Culture is a power to name reality. And the power to name reality (as through law as an arbiter of reality) is no small matter. If cultural resources are produced, what are the contents of its networks and social institutions? It seems to me obvious that signs, rituals, and symbolisms play a large part. The efforts at finding some accommodation of imagination, feeling, and envisioning on one hand and rationality on the other have included investigations into metaphor, myth, story, narrative, anecdote, dramatism, and archetypes. These efforts have often had to face the barrier of rationality. People, in thinking they are describing the origin of language and linguistic sign, have in effect projected onto the past an implicit knowledge of the symbol as exists in the present. There is, however, a close tie binding the development of language, history, and discourse as a foundation of the signifying processes.
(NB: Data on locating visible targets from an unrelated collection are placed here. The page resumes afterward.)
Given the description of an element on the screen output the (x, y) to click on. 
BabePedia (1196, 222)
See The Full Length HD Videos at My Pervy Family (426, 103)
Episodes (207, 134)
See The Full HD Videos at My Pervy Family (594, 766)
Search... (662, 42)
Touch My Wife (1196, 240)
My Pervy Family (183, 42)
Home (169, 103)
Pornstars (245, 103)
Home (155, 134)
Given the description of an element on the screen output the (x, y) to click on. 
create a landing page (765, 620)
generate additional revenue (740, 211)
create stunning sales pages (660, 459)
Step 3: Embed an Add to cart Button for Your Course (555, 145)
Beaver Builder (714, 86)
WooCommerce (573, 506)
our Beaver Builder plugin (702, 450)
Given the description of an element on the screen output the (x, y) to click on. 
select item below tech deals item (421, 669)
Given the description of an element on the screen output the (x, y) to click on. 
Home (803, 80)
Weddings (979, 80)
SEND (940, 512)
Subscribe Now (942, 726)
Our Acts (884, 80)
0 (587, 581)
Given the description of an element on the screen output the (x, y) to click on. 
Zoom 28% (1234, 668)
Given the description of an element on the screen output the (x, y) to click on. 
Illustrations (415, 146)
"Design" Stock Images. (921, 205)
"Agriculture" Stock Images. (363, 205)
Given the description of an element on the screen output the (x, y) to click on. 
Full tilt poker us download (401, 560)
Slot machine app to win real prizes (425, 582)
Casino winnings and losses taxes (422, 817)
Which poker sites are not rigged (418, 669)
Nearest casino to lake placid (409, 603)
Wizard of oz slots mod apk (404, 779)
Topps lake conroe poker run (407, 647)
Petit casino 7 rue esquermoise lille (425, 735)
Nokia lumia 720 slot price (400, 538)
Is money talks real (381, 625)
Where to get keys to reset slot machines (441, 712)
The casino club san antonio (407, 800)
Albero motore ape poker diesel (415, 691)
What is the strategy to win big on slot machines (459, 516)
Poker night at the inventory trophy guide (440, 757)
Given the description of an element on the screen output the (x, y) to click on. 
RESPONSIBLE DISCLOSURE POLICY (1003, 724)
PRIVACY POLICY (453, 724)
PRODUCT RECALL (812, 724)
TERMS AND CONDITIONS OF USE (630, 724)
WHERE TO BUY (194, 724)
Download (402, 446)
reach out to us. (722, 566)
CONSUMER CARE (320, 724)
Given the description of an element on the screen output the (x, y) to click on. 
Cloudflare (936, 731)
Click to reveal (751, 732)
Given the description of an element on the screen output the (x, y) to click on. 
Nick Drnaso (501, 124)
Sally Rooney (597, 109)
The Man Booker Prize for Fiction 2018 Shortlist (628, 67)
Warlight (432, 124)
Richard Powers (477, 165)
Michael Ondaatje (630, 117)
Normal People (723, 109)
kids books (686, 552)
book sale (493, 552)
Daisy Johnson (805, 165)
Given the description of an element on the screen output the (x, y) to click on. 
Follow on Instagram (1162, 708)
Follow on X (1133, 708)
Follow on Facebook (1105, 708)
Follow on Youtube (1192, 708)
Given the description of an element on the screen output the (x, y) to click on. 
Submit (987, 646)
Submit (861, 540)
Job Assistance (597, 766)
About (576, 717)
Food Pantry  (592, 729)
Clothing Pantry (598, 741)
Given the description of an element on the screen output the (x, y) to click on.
My concept of the constitutive, similarly, is that the social practices of communication are inseparable from its ideas and theories in interaction – meaning that rhetorical communication as a “distinct” and “separate” entity from persons and social worlds is itself a socially created and sustained way of “talking” about communication. The constitutive, it follows, is all around us. More specifically, a discourse functions constitutively when it “makes” something possible and when the possibilities of a condition are “created.” A creating process of identification with constituency, through persona and argumentation and symbols and so on, draws out qualities of character an audience values, or is disposed to value through sentiment and assumption. The successful speaker of the constitutive can here find a great rhetorical power to move and influence an audience, even if there is “poor” rhetorical form and delivery.
“Characters” of the speaker are imparted to constituency, partly “made” by language and partly by personal character formed through identity and personality. A “modernist” might lament the “flux” of language, but the constitutive rhetor might argue the language and methods of “science” are not suitable to the structures of human communicative experience. Herein are the arts of constitution and reconstitution of self, language, and community: an imagination that sees a human world constantly being created and a rhetoric emerging from an imaginative vision and ethos firing the imagination of a public, allowing them to share the imaginative vision of the rhetor.